Le livre avait été adapté en film en 1996, avec succès.

Le plus gastronomique : "La Potion magique de Georges Bouillon"

Georges Bouillon n’apprécie pas beaucoup sa grand-mère, qu'il soupçonne d'être une sorcière. Georges va alors lui concocter une potion magique, à base de produits tels que du rouge à lèvre, de la laque ou de la cire. L'effet dépasse alors ses espérances : sa grand-mère se met à grandir jusqu'à dépasser le toit. Mais quand le père de Georges rentre à la maison, au lieu d'enguirlander et d'en vouloir à son fils, il va se mettre à tenter lui aussi des expériences à partir du breuvage, notamment sur les poules... Loufoque et fantaisiste, la potion de Georges Bouillon se boit d'une traite.
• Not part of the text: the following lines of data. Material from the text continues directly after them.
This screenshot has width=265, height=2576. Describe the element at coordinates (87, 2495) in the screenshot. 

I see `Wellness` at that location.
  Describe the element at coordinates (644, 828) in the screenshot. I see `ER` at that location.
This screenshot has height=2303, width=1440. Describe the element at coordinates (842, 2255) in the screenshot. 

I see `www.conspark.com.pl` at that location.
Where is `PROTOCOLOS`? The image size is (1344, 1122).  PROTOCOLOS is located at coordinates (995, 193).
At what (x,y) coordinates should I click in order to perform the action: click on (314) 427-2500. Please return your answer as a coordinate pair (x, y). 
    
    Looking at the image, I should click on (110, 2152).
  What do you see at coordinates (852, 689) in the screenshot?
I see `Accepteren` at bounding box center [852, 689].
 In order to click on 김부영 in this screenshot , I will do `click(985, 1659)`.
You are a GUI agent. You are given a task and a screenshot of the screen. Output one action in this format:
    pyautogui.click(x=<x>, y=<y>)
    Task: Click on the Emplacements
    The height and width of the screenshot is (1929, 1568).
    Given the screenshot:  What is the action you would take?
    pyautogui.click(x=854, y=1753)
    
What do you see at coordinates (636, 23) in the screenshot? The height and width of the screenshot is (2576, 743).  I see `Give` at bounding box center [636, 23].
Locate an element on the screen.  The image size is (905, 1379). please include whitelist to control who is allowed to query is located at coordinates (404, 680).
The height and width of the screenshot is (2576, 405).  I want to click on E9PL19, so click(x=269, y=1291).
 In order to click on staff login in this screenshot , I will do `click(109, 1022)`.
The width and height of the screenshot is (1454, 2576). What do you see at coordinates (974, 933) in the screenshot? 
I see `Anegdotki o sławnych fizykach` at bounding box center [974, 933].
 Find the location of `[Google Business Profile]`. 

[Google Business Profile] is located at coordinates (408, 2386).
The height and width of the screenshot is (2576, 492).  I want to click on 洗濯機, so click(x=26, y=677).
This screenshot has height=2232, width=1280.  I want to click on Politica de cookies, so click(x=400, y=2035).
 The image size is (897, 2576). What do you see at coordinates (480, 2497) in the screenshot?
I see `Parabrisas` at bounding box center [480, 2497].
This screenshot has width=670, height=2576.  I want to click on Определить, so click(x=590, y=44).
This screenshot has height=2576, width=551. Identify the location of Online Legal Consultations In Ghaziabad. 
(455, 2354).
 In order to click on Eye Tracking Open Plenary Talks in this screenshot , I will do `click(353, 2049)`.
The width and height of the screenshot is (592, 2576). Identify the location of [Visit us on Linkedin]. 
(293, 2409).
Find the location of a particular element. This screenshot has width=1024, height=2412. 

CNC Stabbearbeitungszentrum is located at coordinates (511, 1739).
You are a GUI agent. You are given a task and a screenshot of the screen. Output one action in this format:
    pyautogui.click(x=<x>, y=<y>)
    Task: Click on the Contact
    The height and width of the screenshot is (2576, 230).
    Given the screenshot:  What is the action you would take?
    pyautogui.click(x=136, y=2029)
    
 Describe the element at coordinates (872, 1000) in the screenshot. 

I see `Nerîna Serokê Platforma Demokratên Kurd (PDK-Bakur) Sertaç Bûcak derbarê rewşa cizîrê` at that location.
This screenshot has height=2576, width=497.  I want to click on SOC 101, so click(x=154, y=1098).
Le plus personnel : "Moi, Boy"

Roald Dahl a donc le don pour écrire des personnages singuliers et raconter des histoires atypiques. Et si cette aisance était en partie due à une enfance et une adolescence elles-mêmes remplies d'aventures ? Dans "Moi, Boy", publié en 1984, l'écrivain se livre dans une autobiographie très touchante. Tantôt légère, comme quand un ami et lui dissimulent une souris dans le bocal à bonbons d'un magasin (tiens, ça ne vous rappelle pas une histoire de sorcières ?) Tantôt dure, quand Mme Pratchett, la directrice, fouette les élèves à coups de canne sur la peau nue (bonjour Mme Legourdin). Vous l'aurez compris, Roald Dahl puise une grande partie de son inspiration dans sa propre histoire. Peut-être est-ce ça, son secret, pour rendre la fiction si réelle.